● TASK INPUTS:
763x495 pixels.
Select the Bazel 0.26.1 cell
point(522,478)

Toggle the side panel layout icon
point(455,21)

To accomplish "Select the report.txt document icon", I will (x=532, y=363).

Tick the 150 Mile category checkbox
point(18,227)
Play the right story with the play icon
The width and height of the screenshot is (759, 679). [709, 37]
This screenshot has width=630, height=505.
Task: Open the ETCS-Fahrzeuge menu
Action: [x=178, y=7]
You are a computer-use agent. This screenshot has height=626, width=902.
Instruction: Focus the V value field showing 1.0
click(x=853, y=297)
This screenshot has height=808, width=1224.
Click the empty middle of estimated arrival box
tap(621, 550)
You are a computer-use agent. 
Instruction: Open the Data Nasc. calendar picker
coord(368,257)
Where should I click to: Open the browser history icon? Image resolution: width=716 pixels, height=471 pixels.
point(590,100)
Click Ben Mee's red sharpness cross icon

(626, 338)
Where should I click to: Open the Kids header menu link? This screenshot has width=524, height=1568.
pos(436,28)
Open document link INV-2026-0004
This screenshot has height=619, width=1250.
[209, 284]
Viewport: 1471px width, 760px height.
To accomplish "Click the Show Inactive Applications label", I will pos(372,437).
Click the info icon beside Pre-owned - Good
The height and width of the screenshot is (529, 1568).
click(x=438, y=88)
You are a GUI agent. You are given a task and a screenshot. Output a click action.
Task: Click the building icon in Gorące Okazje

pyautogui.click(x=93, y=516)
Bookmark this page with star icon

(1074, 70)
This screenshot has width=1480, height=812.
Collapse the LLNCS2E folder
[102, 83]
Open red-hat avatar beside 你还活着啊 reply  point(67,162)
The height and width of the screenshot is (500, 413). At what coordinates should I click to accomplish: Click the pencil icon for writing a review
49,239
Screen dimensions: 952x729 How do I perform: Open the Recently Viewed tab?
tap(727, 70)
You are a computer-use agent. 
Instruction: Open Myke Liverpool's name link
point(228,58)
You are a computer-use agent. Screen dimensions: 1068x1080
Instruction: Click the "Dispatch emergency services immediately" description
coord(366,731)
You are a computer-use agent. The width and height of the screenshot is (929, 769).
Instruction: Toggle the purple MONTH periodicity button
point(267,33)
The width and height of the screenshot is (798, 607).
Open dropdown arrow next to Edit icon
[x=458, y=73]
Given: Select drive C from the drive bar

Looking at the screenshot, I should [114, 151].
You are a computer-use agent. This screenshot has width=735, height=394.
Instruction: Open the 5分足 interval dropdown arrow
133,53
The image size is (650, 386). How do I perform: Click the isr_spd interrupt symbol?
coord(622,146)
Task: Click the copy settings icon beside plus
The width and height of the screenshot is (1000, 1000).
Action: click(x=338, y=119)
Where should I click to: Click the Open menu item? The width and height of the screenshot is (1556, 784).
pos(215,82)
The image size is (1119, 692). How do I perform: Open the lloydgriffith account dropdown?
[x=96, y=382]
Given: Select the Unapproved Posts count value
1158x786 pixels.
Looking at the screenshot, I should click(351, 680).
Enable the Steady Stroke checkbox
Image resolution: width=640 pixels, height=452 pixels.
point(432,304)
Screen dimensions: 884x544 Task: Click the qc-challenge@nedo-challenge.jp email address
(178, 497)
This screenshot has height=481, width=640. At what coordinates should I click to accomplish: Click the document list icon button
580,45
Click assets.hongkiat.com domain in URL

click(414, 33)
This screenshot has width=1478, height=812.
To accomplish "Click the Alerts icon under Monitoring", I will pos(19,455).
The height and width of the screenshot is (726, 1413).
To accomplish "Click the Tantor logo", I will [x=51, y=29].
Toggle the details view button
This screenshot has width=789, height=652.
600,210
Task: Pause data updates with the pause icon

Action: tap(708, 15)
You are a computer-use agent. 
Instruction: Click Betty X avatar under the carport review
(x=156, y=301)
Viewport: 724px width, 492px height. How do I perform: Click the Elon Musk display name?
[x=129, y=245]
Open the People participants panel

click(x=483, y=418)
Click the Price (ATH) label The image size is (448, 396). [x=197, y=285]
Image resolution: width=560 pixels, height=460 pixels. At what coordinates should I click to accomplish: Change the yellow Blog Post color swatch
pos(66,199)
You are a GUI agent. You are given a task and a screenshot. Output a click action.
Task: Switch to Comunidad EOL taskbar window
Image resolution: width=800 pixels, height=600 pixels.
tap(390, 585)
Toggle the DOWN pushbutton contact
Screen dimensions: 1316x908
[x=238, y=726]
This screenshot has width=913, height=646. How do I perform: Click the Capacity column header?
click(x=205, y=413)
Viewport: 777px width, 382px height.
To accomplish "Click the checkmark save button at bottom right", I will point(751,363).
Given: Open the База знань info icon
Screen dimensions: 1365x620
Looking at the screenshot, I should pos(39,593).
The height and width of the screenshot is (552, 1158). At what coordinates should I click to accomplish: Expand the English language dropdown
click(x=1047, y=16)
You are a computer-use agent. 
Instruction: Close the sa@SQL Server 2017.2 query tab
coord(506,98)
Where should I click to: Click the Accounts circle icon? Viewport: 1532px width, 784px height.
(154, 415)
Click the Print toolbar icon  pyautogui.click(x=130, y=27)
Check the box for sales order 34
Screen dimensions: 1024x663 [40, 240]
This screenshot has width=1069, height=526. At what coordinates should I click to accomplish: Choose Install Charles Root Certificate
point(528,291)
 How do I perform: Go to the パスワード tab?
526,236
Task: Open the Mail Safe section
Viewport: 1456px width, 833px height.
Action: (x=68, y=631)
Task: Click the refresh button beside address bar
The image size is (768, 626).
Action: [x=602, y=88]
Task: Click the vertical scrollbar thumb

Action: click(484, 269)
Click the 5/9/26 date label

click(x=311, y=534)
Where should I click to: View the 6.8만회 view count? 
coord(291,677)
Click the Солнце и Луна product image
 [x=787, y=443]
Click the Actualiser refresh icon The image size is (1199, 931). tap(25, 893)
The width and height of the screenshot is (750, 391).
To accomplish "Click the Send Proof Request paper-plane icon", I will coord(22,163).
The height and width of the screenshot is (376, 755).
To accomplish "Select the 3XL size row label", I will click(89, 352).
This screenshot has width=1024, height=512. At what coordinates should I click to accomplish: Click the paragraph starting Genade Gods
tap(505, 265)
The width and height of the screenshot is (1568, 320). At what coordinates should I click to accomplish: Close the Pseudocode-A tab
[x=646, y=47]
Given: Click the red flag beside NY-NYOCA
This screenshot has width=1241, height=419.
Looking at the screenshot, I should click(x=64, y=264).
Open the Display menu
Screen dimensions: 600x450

● WORK TO COMPLETE: Within the records, how many lines include "refresh"? The answer is the number and nothing else.

● TASK OUTPUT: 2